Publicado el 7 de marzo de 2026, 11:43

13/10/2006.- Ya me olía yo la tostada. Así vienen los alborotos genéticos y nos salen los osos hormigueros y los ciervos ratones. Si es que la depravación se paga y luego nos llevamos las manos a la cabeza ¿Qué podemos esperar si un perro se trajina a una ardilla y un muñeco de nieve a una ratoncilla? Eso ha pasado en París. No podía ser en otro sitio. En el paraíso de los libertinos y los casquivanos. En la trastienda del Disneyland se ha fraguado esa orgía de sexo gratuito, así sin amor ni nada. Por supuesto, la casa matriz de los eeuu, que debe ser una de las empresas más puritanas de ese país, es decir que exige a sus trabajadores que vayan con sotana a la piscina, ya ha anunciado medidas contra los empleados franchutes que dieron rienda a sus impulsos de aquesta guisa. Estos europeos son unos salidos. Y yo que me creían que eran muñecos célibes de verdad. Menuda desilusión.

Ya no voy. Mira que si me agacho a por una palomita y viene Goofy y me embiste. Vaya que yo no tengo nada en contra de la zoofilia, no está la coyuntura para elegir ni andarse con remilgos, pero llevo años conviviendo con mi sultán y hay mucho respeto. No le puedo engañar con el primero que pase por muy famoso que sea. Que yo no soy la Nuria Bermúdez esa. En el ardor erótico, que digo erótico, pornográfico, cayeron también como víctimas las ardillas Chip y Chop y la simpática Minnie que fue aparentemente copulada por un muñeco de nieve. Y eso que tienen fama de ser muy fríos. Quiá. Todo un latin lover visceral y arrebatado. Madre mía, cómo estará Mickey de disgustado. Se rumoreaba que la cosa ya no iba tan bien como antes, que si se había cruzado en sus vidas Stuart Little, que si tal y cual.

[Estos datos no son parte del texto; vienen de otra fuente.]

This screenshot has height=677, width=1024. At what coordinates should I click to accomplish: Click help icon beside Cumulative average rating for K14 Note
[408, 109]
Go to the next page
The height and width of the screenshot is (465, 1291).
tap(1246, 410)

Me le veo en Salsa Rosa hablando de sus cuernos, por cierto, ya tenemos otro ejemplar del ciervo ratón, y de cuando cortejó a La Ratita Presumida y lo que le marcó su vida en labores de aseo y manutención. Este mayúsculo escándalo acabará en despidos, ya lo verán. Para empezar, las ardillas Chip y Chop al Retiro a ganarse la vida contando cómo se lo monta Goofy. El muñeco de nieve al microondas y Goofy a vigilar ovejas. No saben cómo se las gastan los ejecutivos norteamericanos.

Tú puedes echar a cuatro negros de un local y acabar siendo empleado del mes, pero se te ocurre hacer el chorra y estás acabado como muñeco y como asalariado. Los gerifaltes de la Disney ya han movido todos sus hilos, maromas por sus influencias, para que el vídeo se retire de la red. Tan rápidos han sido que no me ha dado tiempo ni a ver si Minnie está tan maciza como aparenta. A cambio nos ofrecen colgar la muerte en directo de las más de seiscientas mil personas que han sido asesinadas en Irak desde la invasión del tito Bush. Eso sí que es edificante y pedagógico. Muchas gracias don Walt, allá donde esté ya sea en la nevera o en el cielo.